=== Material shown ===

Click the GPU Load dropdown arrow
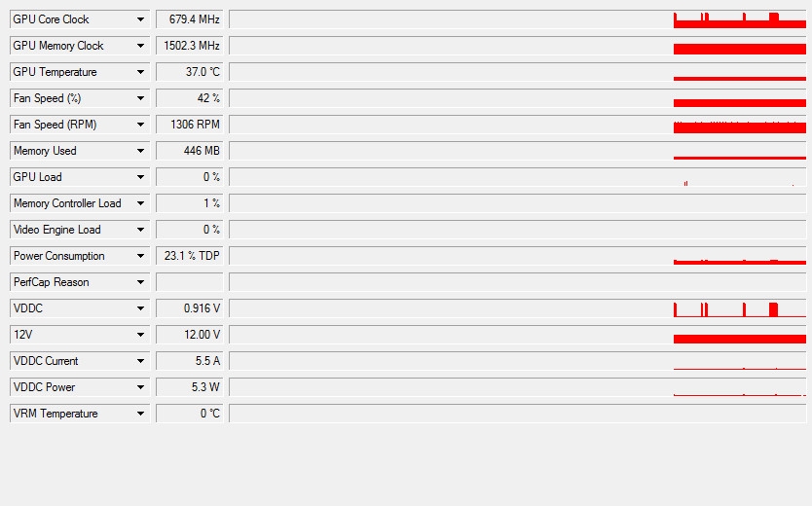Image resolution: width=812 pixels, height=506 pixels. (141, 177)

===
=== Material shown ===

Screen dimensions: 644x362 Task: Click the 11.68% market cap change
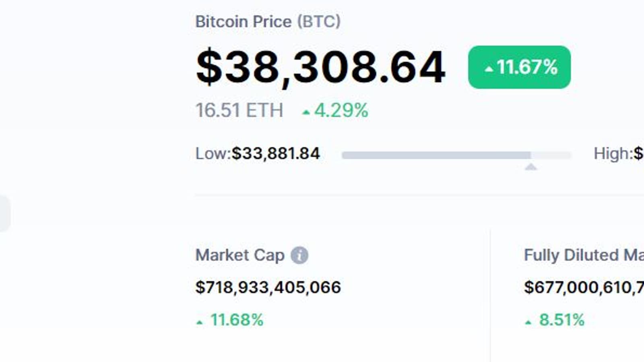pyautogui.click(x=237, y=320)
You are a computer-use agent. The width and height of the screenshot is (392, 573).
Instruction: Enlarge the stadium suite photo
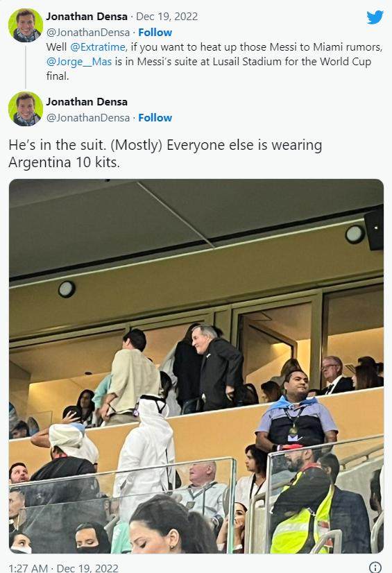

===

* [What the task requires]
With pictures excluded, reproduce exactly the lines above from the one containing "Screen dimensions: 644x362" down to the one containing "Instruction: Enlarge the stadium suite photo", those two included.

* [Response to this exercise]
Screen dimensions: 644x362 Task: Click the 11.68% market cap change
pyautogui.click(x=237, y=320)
You are a computer-use agent. The width and height of the screenshot is (392, 573).
Instruction: Enlarge the stadium suite photo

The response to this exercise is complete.